Love After the End: Joshua Whitehead & Friends
3pm | Roundhouse Performance Centre | Ticketed
ASL Love After the End: An Anthology of Two-Spirit and Indigiqueer Speculative Fiction is an exciting and ground-breaking fiction collection showcasing a number of emerging and established Two-Spirit and Indigiqueer writers, edited and compiled by acclaimed writer Joshua Whitehead. Whitehead joins us with fellow visionary authors Nathan Adler, jaye simpson, and Nazbah Tom for an afternoon that demonstrates how Queer Indigenous communities can bloom and thrive through utopian narratives.
Cinq-à-Sept Reception
5 pm – 7pm | Roundhouse Exhibition Hall | Free
Join us in the Roundhouse Exhibition Hall for a book signing, DJ spins and a special reception courtesy of Talking Stick Festival.
Virago Nation Burlesque
7pm | Roundhouse Performance Centre | Ticketed
The day concludes with a powerful performance by the badass Indigiqueer burlesque babes of Virago Nation! Please note: this performance is 18+.
Joshua Whitehead (he/him) is a Two-Spirit, Oji-nêhiyaw member of Peguis First Nation (Treaty 1). He is currently an Assistant Professor at the University of Calgary where he is housed in the departments of English and International Indigenous Studies (Treaty 7).

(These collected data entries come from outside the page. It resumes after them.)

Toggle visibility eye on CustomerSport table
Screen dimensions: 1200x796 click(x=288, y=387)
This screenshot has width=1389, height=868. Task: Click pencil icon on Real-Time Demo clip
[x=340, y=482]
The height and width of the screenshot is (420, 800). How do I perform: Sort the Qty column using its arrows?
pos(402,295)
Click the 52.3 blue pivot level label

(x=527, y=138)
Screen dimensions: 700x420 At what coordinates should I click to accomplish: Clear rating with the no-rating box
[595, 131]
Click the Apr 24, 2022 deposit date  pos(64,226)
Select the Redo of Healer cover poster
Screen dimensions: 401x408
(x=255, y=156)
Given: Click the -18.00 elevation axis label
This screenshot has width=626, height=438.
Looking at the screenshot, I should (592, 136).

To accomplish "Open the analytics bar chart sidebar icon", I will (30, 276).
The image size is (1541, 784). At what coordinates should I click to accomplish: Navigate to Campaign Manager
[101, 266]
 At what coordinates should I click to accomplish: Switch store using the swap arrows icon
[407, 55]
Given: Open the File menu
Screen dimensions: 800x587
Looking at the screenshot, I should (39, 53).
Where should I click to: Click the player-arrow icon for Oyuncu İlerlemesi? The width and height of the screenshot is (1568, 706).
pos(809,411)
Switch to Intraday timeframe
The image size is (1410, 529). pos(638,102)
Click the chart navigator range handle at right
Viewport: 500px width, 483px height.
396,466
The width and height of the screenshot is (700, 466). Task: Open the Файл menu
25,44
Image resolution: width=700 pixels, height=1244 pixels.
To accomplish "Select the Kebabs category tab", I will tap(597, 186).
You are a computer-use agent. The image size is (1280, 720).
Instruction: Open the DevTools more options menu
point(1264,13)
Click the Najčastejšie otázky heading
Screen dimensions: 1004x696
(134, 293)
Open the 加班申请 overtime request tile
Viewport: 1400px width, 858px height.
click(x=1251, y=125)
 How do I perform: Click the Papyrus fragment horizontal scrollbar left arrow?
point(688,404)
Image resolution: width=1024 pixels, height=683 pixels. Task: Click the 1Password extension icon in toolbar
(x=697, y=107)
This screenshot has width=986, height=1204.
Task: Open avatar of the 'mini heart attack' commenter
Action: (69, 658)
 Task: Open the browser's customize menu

He is the author of full-metal indigiqueer (Talonbooks 2017) which was shortlisted for the inaugural Indigenous Voices Award and the Stephan G. Stephansson Award for Poetry. He is also the author of Jonny Appleseed(Arsenal Pulp Press 2018) which was long listed for the Giller Prize, shortlisted for the Indigenous Voices Award, the Governor General’s Literary Award, the Amazon Canada First Novel Award, the Carol Shields Winnipeg Book Award, and won the Lambda Literary Award for Gay Fiction, the Georges Bugnet Award for Fiction and Canada Reads 2021.
Virago Nation reminds viewers to embrace their EXTRA and that heteronormativity is inherently colonial and that queerness is a gift to be celebrated! Their message is consistent, loud & clear—colonial and patriarchal ideologies have no place here. Using storytelling, comedy, pop culture, and striptease, Virago Nation continues to show that Indigenous sexuality is multi-faceted, dynamic, powerful and an experience that is deeply personal.
Nazbah Tom: Nazbah uses conversation, breath work, gestural work, bodywork, and somatic skills to guide individuals and groups through a process of embodied transformation.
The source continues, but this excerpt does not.